Der Wirtschaft wird nun aber auch mit mehr Geld unter die Arme gegriffen, denn mit dem Konvergenzprogramm hat die Regierung ihre steife Haltung hinsichtlich der Neuverschuldung letztlich doch aufgegeben. So wird bei einer um drei Prozent schrumpfenden Wirtschaftsleistung ein Haushaltsdefizit von 3,8 Prozent angesetzt, wieder gut ein Prozentpunkt mehr, als zuletzt offiziell kommuniziert. Das Rettungspaket wird im Staatshaushalt auf 2.100 Mrd. Forint oder viereinhalb Prozent der Wirtschaftsleistung veranschlagt, wovon die außerordentlichen Gesundheitsausgaben bislang 600 Mrd. Forint verschlungen haben, während der Aktionsplan zum Schutz der Wirtschaft aus 1.350 Mrd. Forint finanziert werden soll. Dabei will der Staat für die Schaffung neuer Arbeitsplätze mehr Geld als zur Finanzierung der Kurzarbeit in die Hand nehmen.

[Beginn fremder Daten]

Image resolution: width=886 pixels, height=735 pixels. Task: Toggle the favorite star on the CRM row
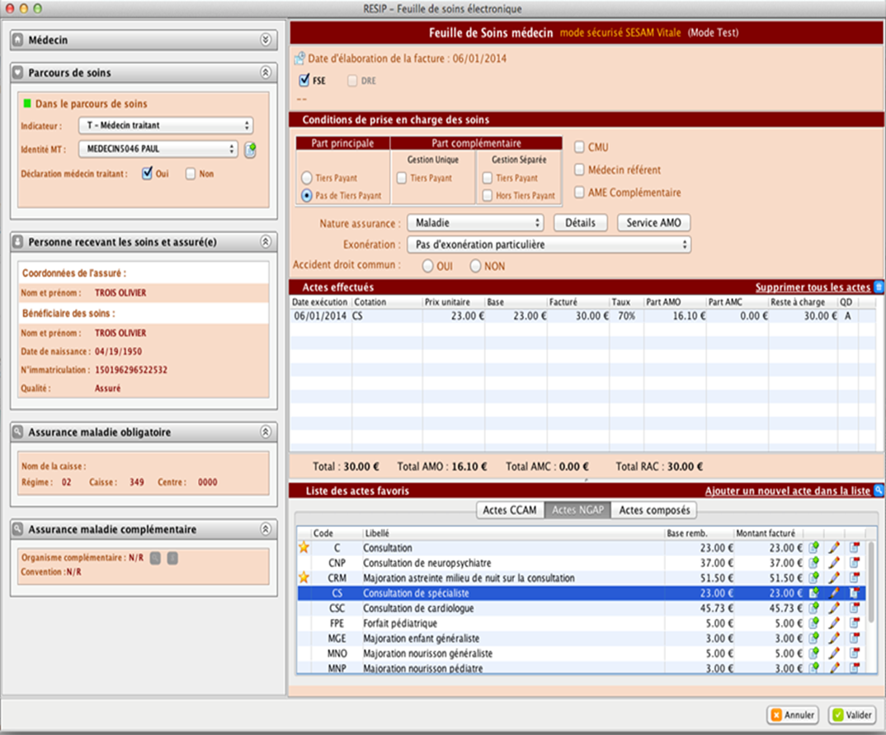click(x=304, y=578)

Nach anfänglichem Widerstand schluckte der Regierungschef zwar die vom Innovationsministerium auf Druck der Verbände und Kammern verabreichte Kröte des deutschen Kurzarbeitergeldes; aber natürlich nur, indem das Modell den ungarischen Verhältnissen angepasst wurde. Die Hauptrolle in der Krisenbewältigung auf die ungarische Art wird aber nicht dieses Modell spielen, sondern der „Neustart der Wirtschaft“. Noch befindet sich dieses Programm in der Ausarbeitung. Wir wissen aber mittlerweile, dass der Finanzminister im Staatshaushalt den wie auch immer angeschobenen Neustart mit vier Mal mehr Geld unterlegt, als zur Stützung der Kurzarbeit fließen soll. Ungarn geht wie so oft den eigenen Weg.